PROMPT →
Convert the lines of the records starting at the one containing "Given: Switch to the FORWARD tab" and ending at the one containing "click(373, 415)" into a JSON list of strings, one string per line, skipping blank lines. Leave the pictures out of the answer.

Raw records:
┏━━

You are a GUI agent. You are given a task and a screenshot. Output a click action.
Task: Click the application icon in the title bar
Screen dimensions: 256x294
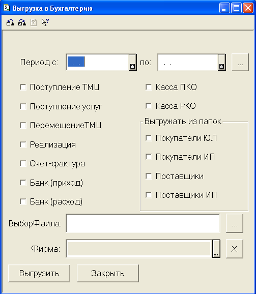coord(7,8)
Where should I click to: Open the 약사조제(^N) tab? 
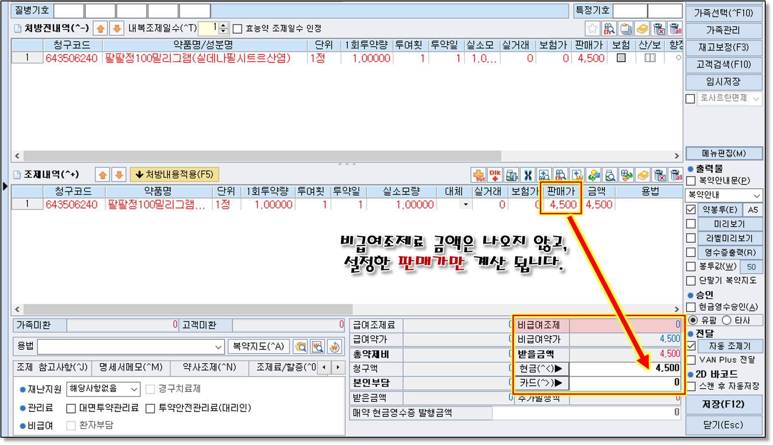(x=209, y=367)
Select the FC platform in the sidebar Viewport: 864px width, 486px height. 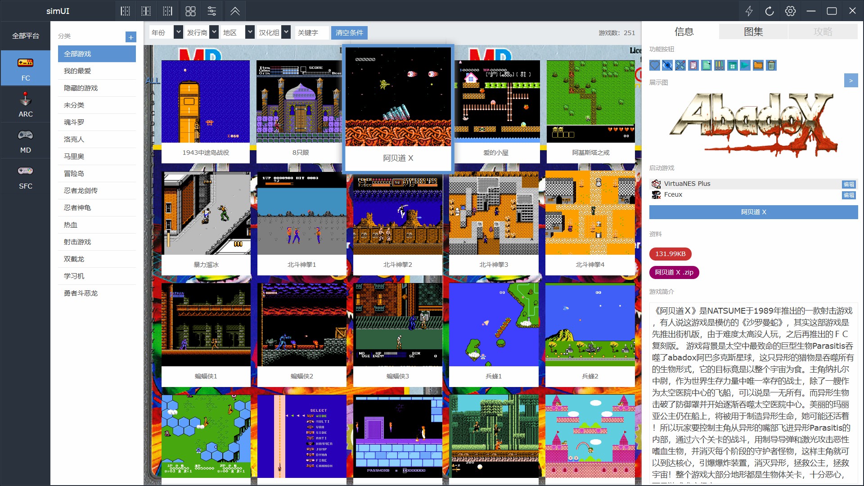point(25,68)
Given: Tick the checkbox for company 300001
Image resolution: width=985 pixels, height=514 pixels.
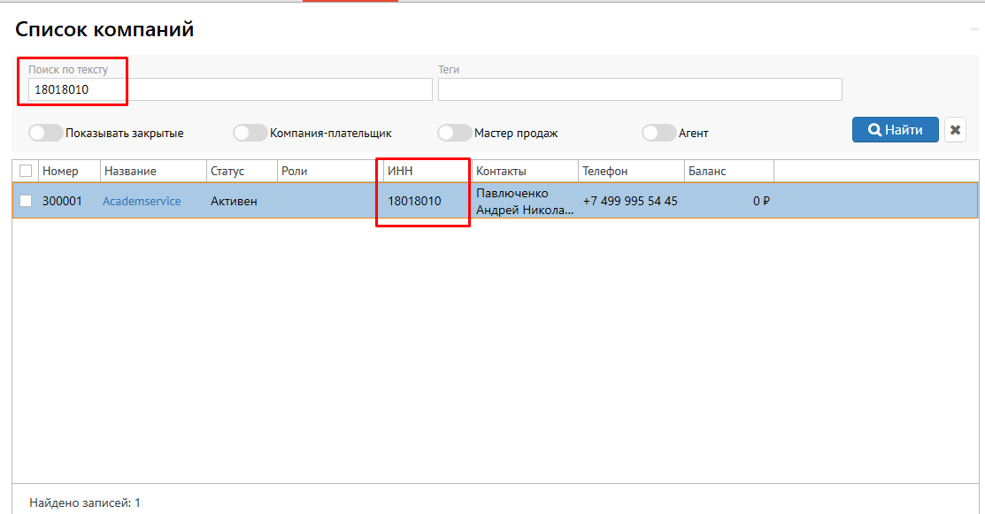Looking at the screenshot, I should 26,201.
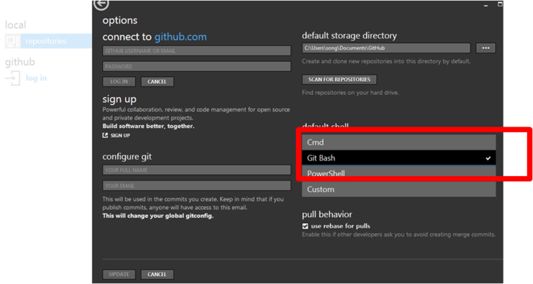Viewport: 533px width, 284px height.
Task: Click the local repositories computer icon
Action: [12, 41]
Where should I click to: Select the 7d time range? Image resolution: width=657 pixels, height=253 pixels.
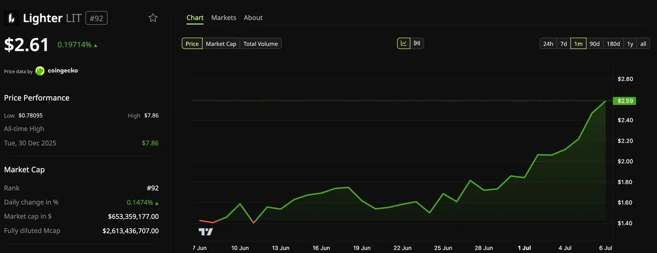[x=563, y=44]
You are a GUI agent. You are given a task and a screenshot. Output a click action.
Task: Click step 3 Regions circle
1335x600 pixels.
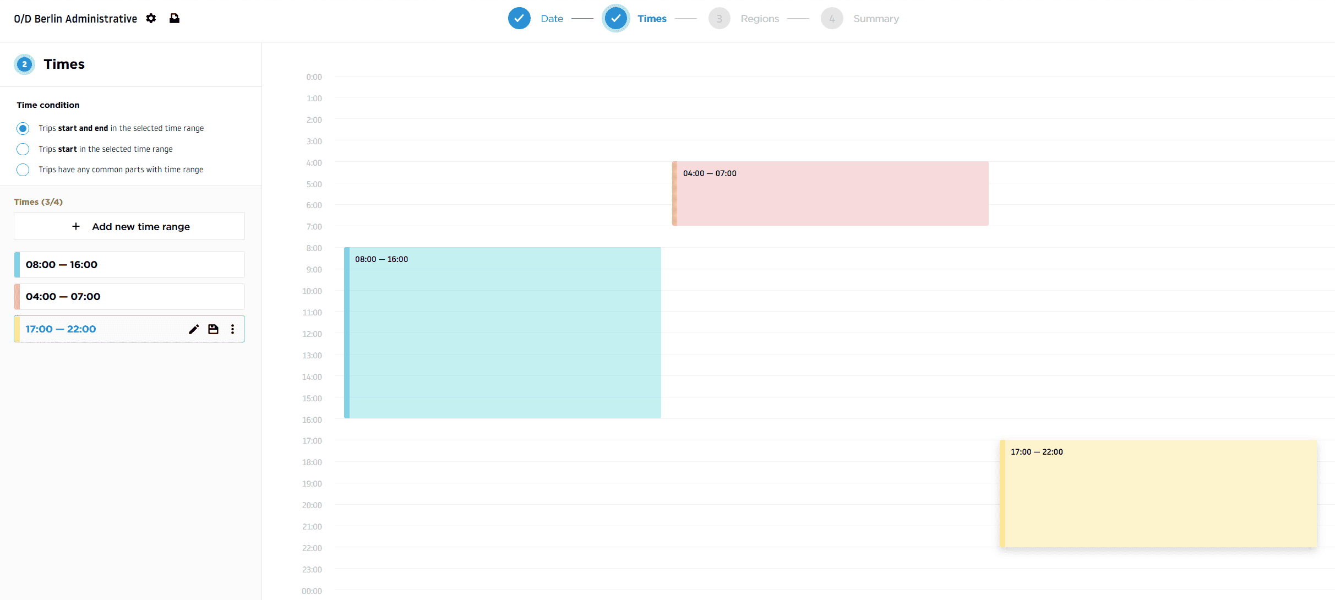[719, 18]
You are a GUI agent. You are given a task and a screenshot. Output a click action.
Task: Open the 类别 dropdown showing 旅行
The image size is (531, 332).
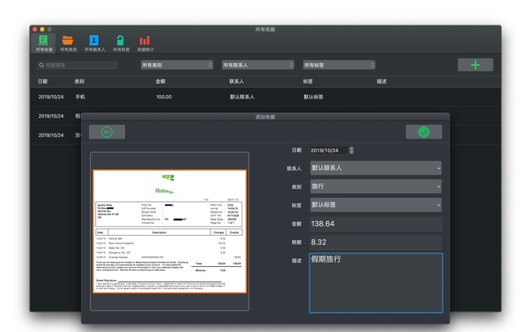375,187
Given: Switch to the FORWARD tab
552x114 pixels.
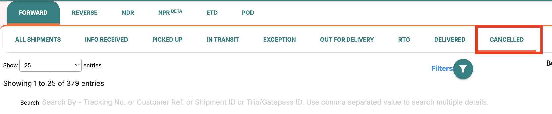Looking at the screenshot, I should 33,13.
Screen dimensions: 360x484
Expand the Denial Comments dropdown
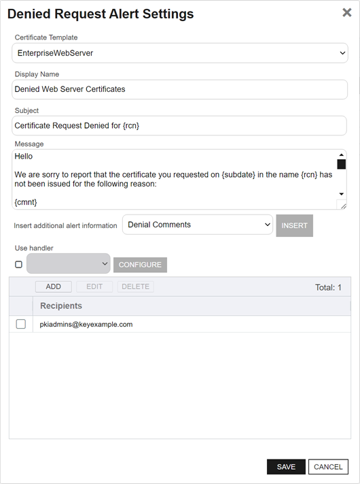[x=198, y=225]
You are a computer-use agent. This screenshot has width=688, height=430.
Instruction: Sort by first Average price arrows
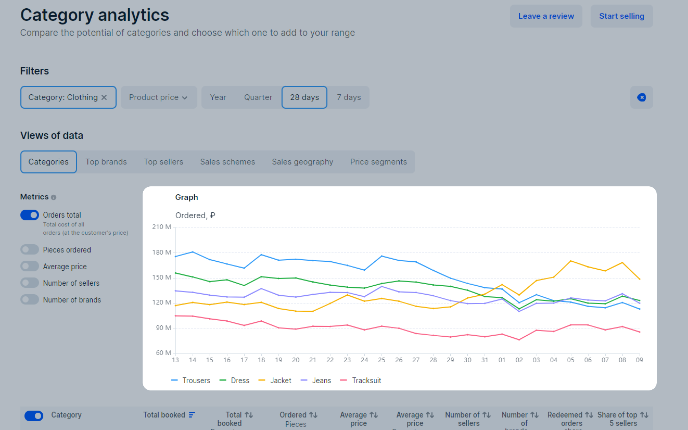click(373, 415)
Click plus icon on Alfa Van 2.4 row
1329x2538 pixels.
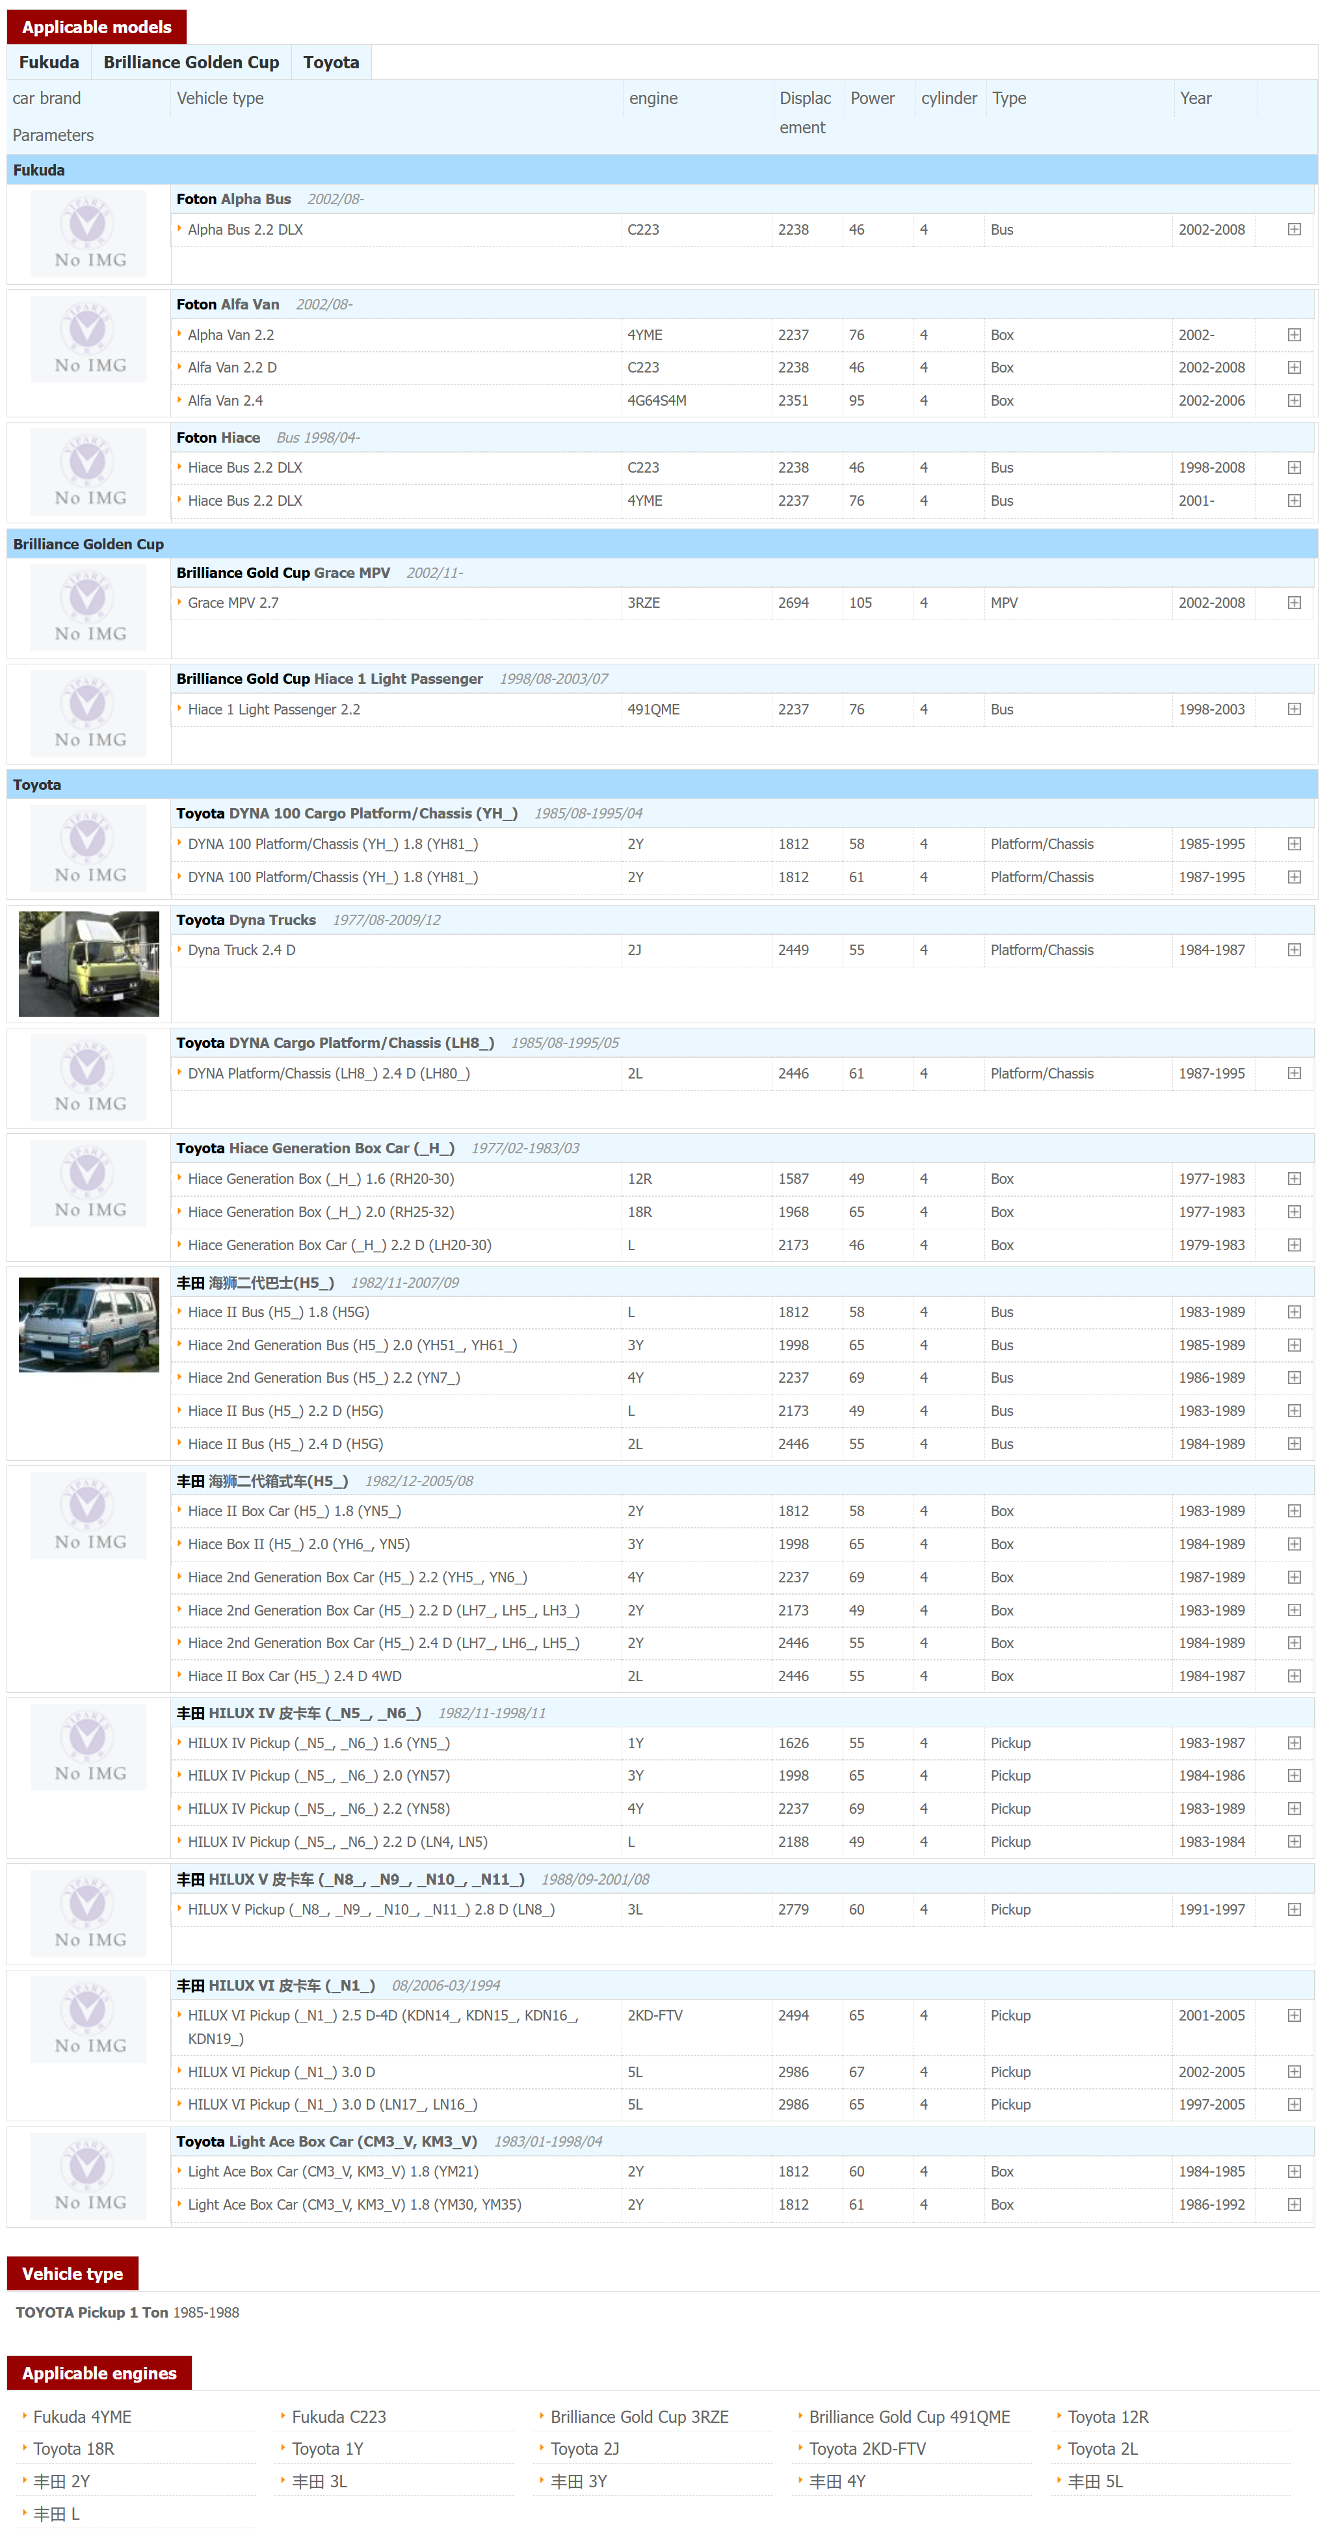click(x=1294, y=401)
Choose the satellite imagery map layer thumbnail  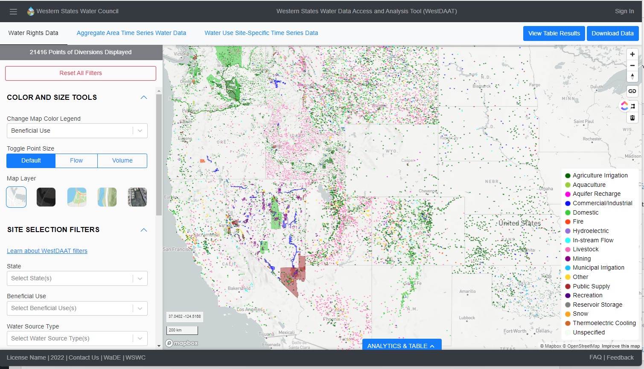(x=137, y=197)
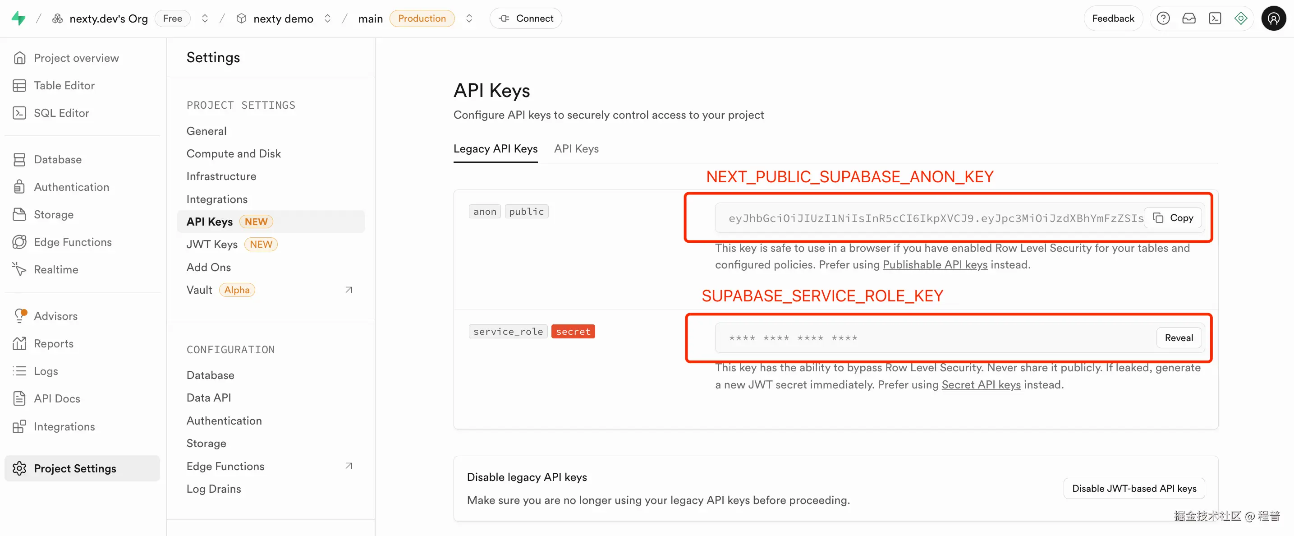
Task: Open the help menu via question mark icon
Action: (1163, 18)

┗━━

COMPLETED EXERCISE →
[
  "Given: Switch to the FORWARD tab",
  "552x114 pixels.",
  "Looking at the screenshot, I should 33,13.",
  "Screen dimensions: 360x484",
  "Expand the Denial Comments dropdown",
  "[x=198, y=225]",
  "You are a computer-use agent. This screenshot has width=688, height=430.",
  "Instruction: Sort by first Average price arrows",
  "click(373, 415)"
]